Requirements:
Give every line of the data below as a JSON list of strings, with one string per line and no entries for blank lines. Leave the pictures out of your answer.

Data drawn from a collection
** start **

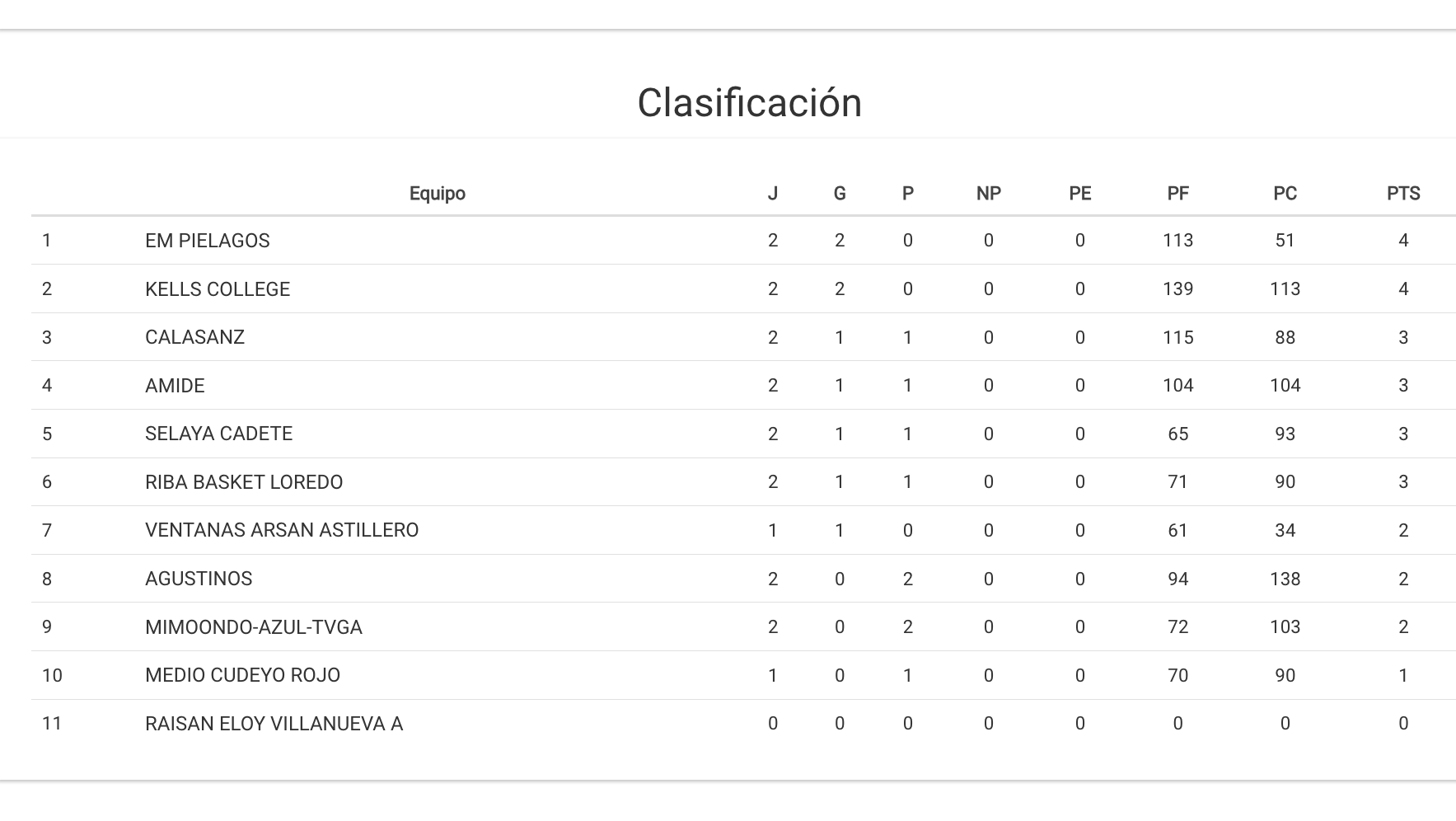Select the AMIDE team name
Image resolution: width=1456 pixels, height=821 pixels.
point(175,386)
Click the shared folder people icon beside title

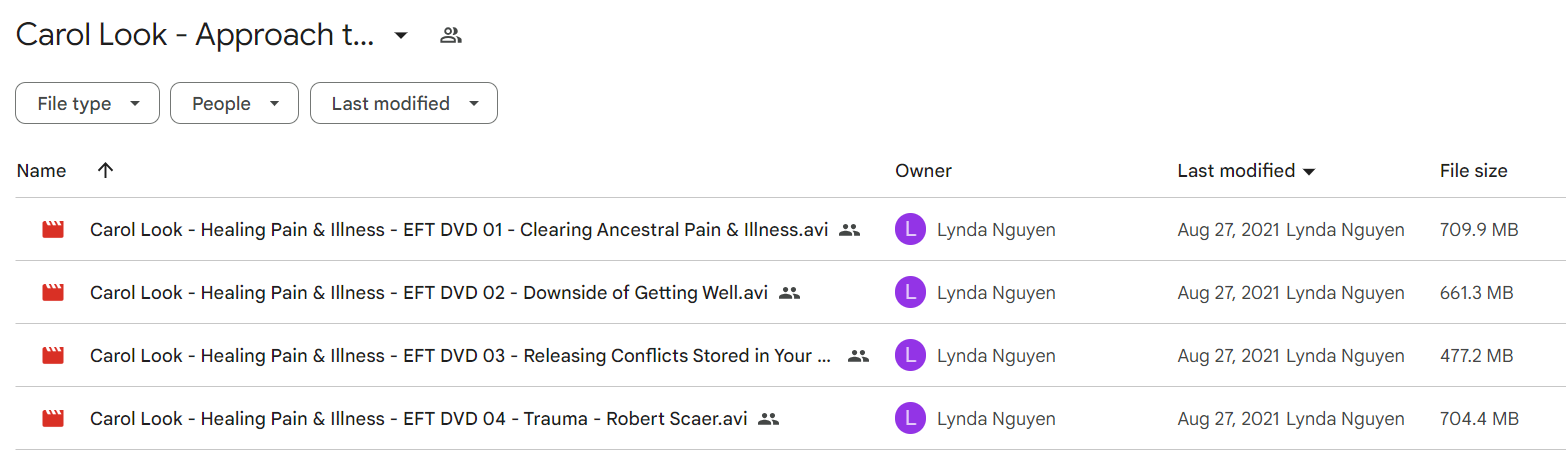[451, 36]
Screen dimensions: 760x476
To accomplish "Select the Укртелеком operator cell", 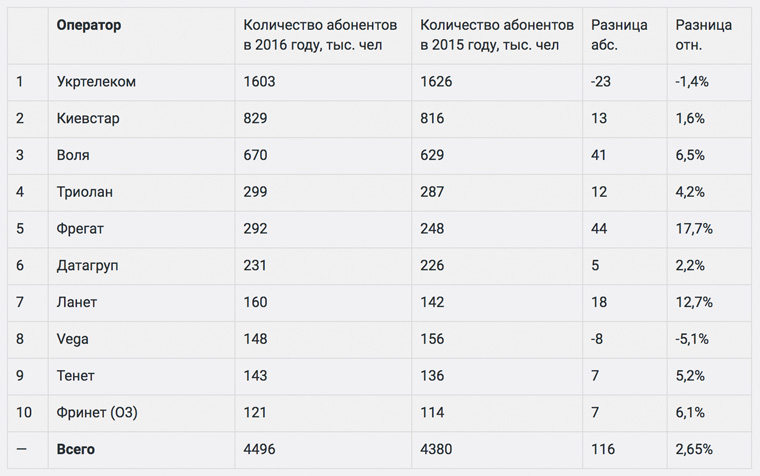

** end **

Problem solution:
[
  "Select the AMIDE team name",
  "Image resolution: width=1456 pixels, height=821 pixels.",
  "point(175,386)",
  "Click the shared folder people icon beside title",
  "[451, 36]",
  "Screen dimensions: 760x476",
  "To accomplish \"Select the Укртелеком operator cell\", "
]